• Task to complete: In the text on intelligent design, rewrite the part between "As an IT person, more" and "of it’s complexity.", inclusive, changing every "complexity" to "intricacy".

• Document section:
--*--

ID and Science, Religion and politics

In Ireland, as much as I can see, the Irish are viewing the ID (Intelligent design) arguments with aghast. And I personally am ashamed to have been born and raised in Kansas. Here the question isn’t that God exists, ask any Catholic here, it’s not even a question. Watch a funeral procession, everyone crosses themselves. Their devotion is not subject to questioning.

However, from their perspective, and mine, any argument about ID is not that there was one, but that what science reveals is how complex and how truly Omniscient and omnipresent God is. If someone pointed to a piece of the puzzle and said, I see God putting these two things together, and see, a mousetrap. Their response would be, why have you made God so small, and weak. Or better yet, why do you make yourself as great as God as to assume you can detect his/her/it’s hand.

All these so called christian ID folk are the hight of arrogance as to assume they know all the ways of God, and in the same breath, diminish him at the same time. They make God, human, and therefor subject to their own designs.

As an IT person, more or less a Computer scientist, I can appreciate complexity, but I don’t have to invoke Deus Ex Machina to explain the universe around me. I marvel at it, and I seek to understand it in all of it’s complexity.

This scares me that the President of the United States is of this ID belief. If he thinks that Deus Ex Machina will get him out of the mess in Iraq, he has another thing coming.

Hero’s and Patriotism

I was watching the movie ‘A Clear and Present Danger’ and it came to me. We have no hero’s. Wouldn’t it be great if someone in the U.S. government stood up, and gave us an honest, truthful perspective on things, while standing on a morally grounded position. Someone who you would know, in your heart, was telling the truth. Not from some paid for perspective, not from some religiously biased, self-rightistness. No Spin doctoring, but from truth, simple truth.

Watching movies makes me fantasize about a better world, movies like ‘An American President’ or ‘Dave’ or maybe even like the ‘West Wing’

Someday the truth will be a wonderful thing to behold.

Globalization and Irish Culture

My last rant spoke of the tourist trade in Ireland and the rip off label that Ireland has acquired. And it really speaks a great deal more about why tourism happens in Ireland. I always though of Ireland as a ‘quaint’ rural culture. Small villages, friendly local pubs laid back friendly people. And that’s what draws in the tourist. They are reminded of simpler times, less hectic, and frankly less Mad.

And now here is the rub, the Irish government long ago established laws to help prevent the local shops and farmers from being put out of business by large food chains, fast food shops and multi-national corporations. But the outcome of this, is that while some of the small shop owners are protected the large chains are using the protection to increase profits generated by their bulk purchase power to expand into every little town. There was even a law to prevent large furniture stores like Ikea by preventing the construction of the giant buildings Ikea is so fond of.

This all gets back to the globalization issue, the Irish public want cheaper prices, it needs tourist, wants the vast choices that the Multi’s offer. But are also interested in preserving the Irish way of life, the one the tourist want to remember.

--*--

• Dataset content:
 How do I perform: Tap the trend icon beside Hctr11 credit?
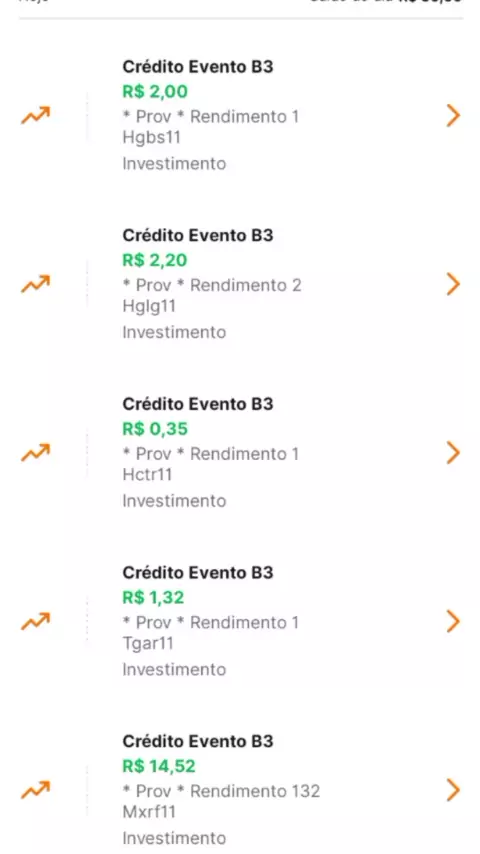(x=35, y=453)
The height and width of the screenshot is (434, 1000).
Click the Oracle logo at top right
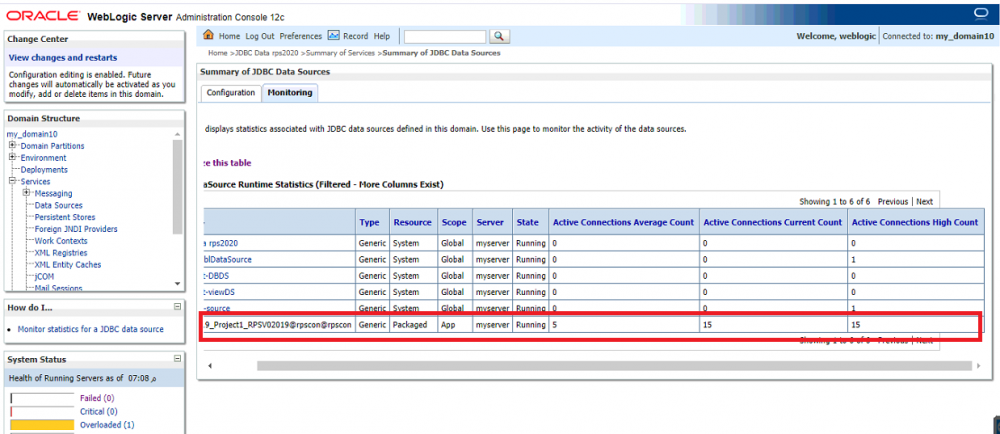(980, 13)
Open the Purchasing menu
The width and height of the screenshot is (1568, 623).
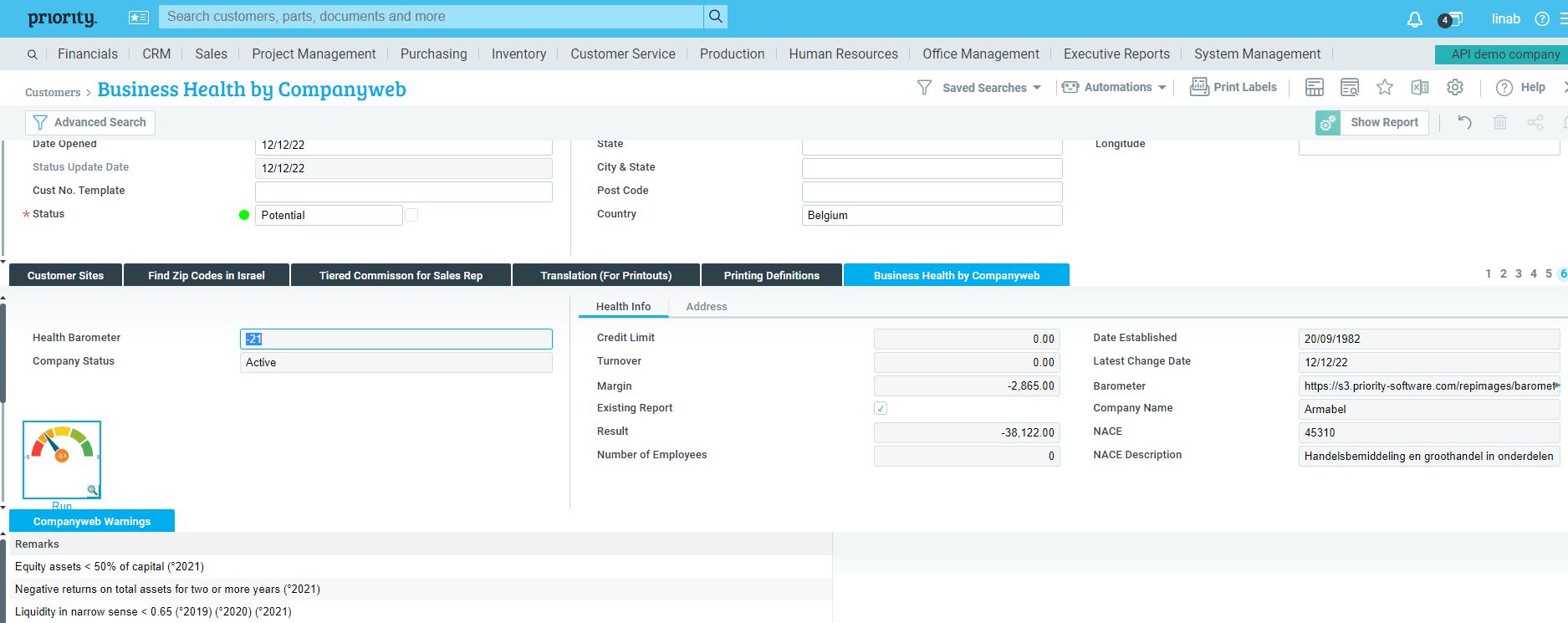(x=433, y=54)
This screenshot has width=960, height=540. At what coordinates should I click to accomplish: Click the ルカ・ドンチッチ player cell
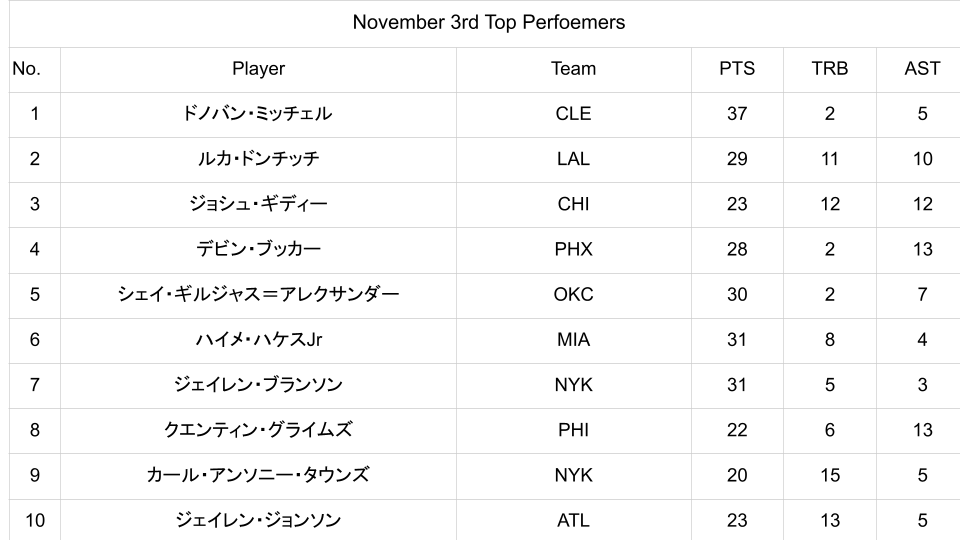[258, 159]
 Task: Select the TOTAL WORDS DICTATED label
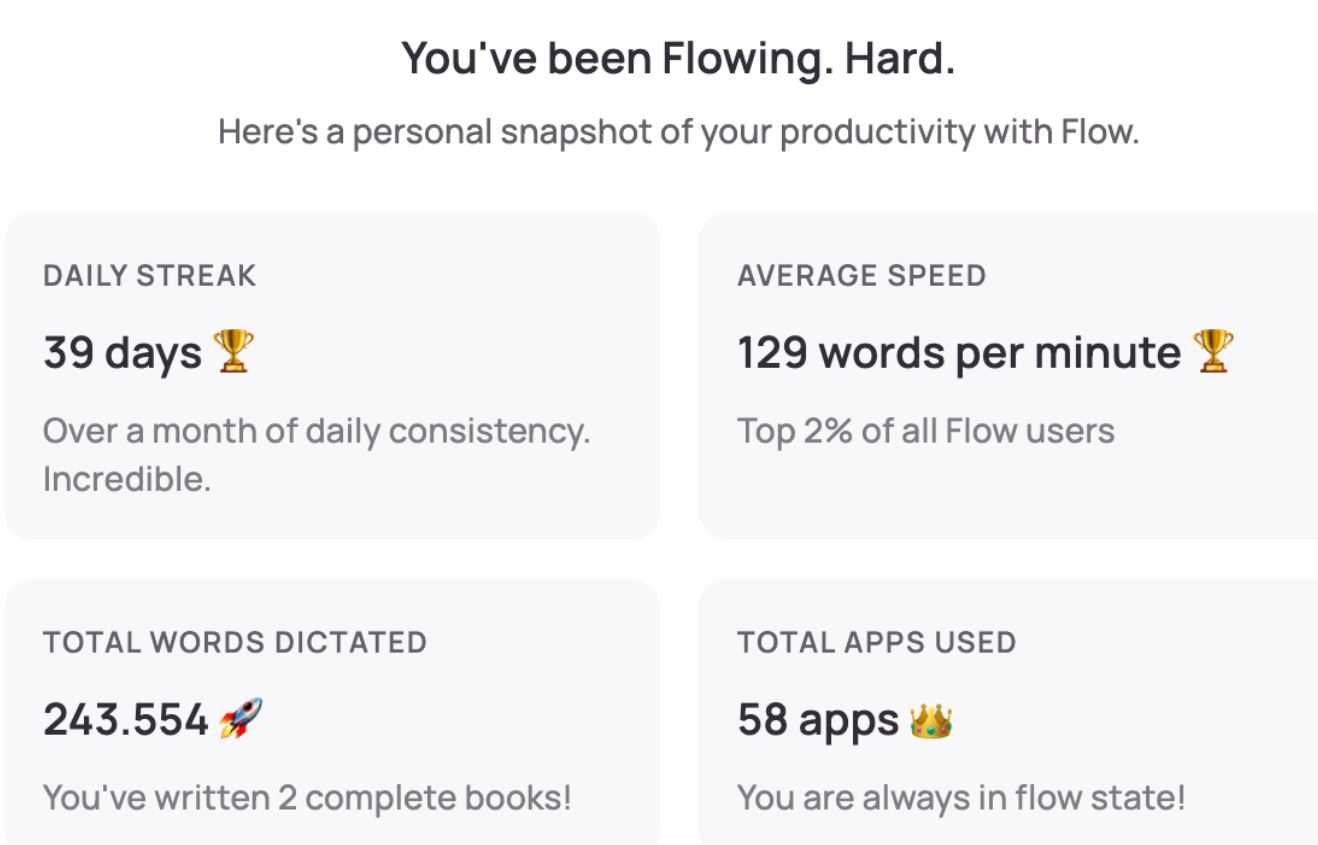234,642
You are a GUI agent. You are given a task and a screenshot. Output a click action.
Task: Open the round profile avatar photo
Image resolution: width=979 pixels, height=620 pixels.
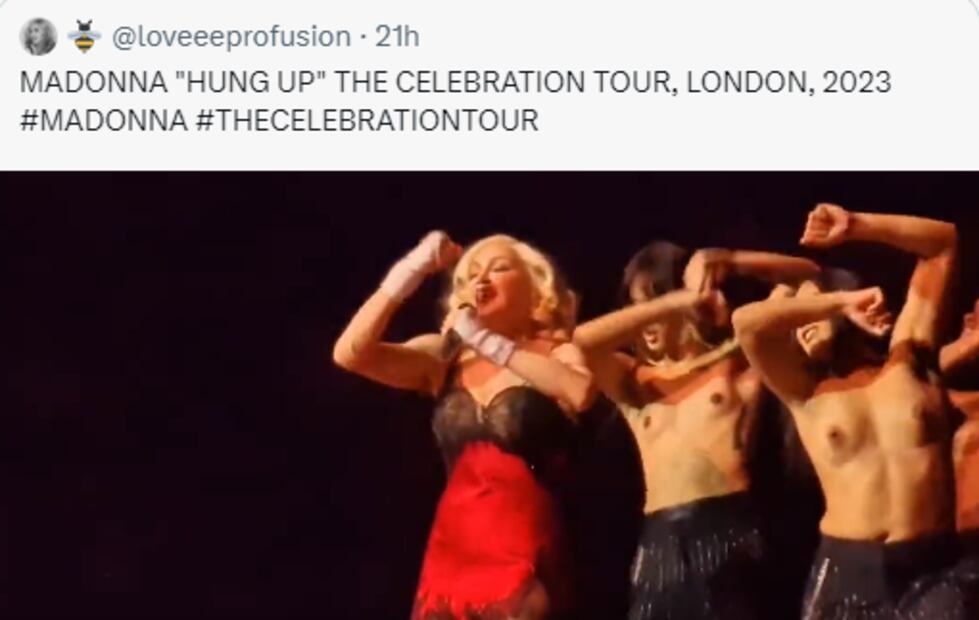38,36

--*--

• Answer for the task:
As an IT person, more or less a Computer scientist, I can appreciate intricacy, but I don’t have to invoke Deus Ex Machina to explain the universe around me. I marvel at it, and I seek to understand it in all of it’s intricacy.